**RECORDS**
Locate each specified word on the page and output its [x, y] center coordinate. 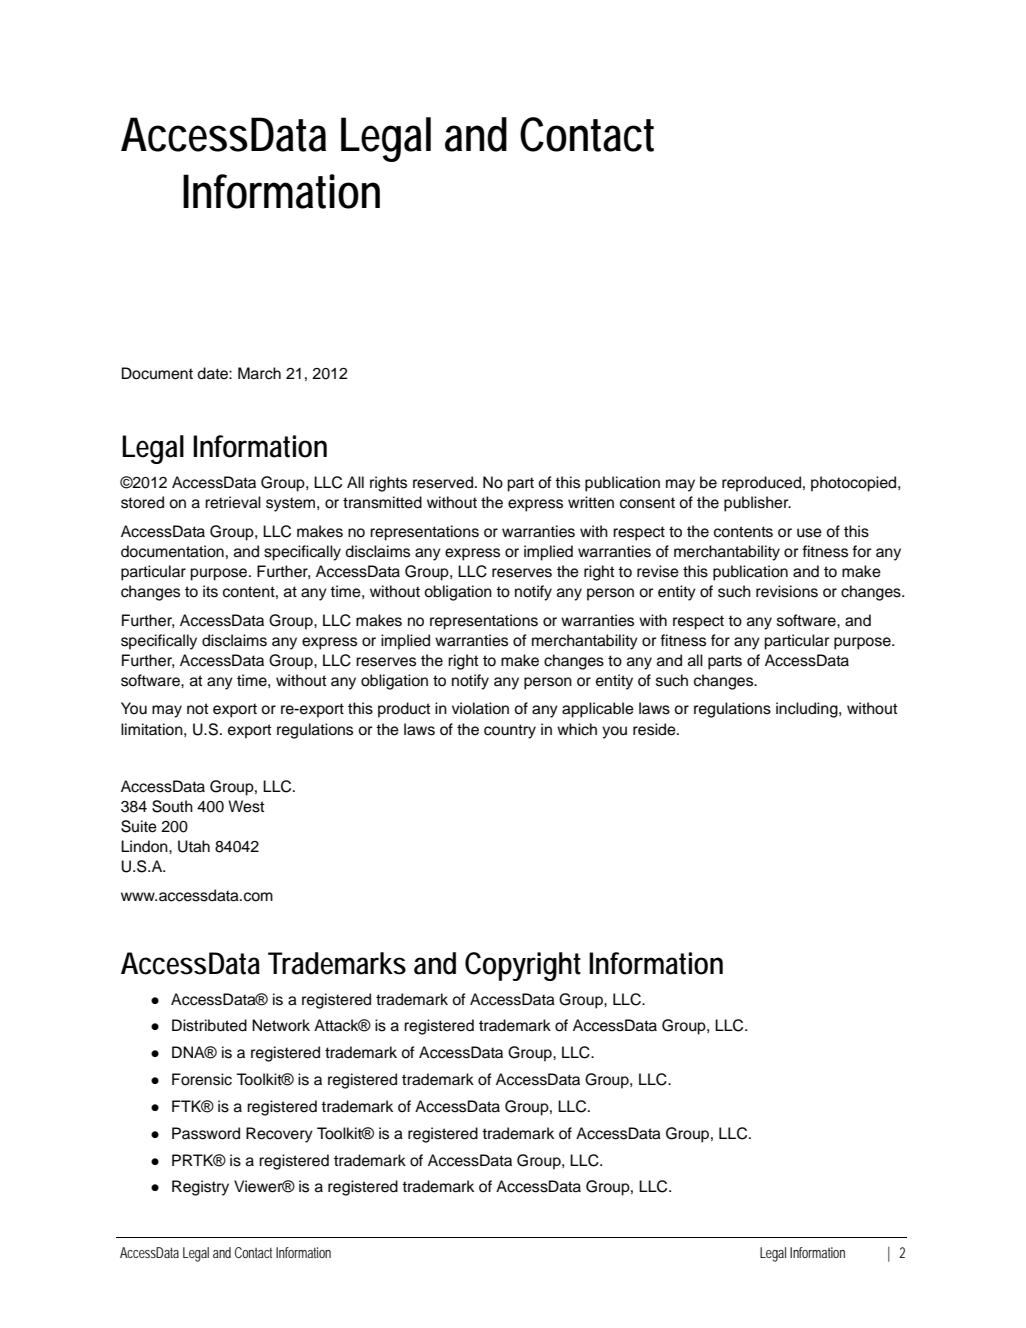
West [246, 806]
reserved [443, 482]
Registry [200, 1188]
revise [658, 571]
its [210, 591]
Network [281, 1025]
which [577, 729]
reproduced [761, 484]
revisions [787, 591]
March [259, 373]
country [510, 731]
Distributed [209, 1025]
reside [655, 729]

**BRIEF**
Render every line of the records above as a JSON list of strings, one string per line, with blank lines omitted and the pictures left out.

**REPLY TO THE TASK**
[
  "Locate each specified word on the page and output its [x, y] center coordinate. ",
  "West [246, 806]",
  "reserved [443, 482]",
  "Registry [200, 1188]",
  "revise [658, 571]",
  "its [210, 591]",
  "Network [281, 1025]",
  "which [577, 729]",
  "reproduced [761, 484]",
  "revisions [787, 591]",
  "March [259, 373]",
  "country [510, 731]",
  "Distributed [209, 1025]",
  "reside [655, 729]"
]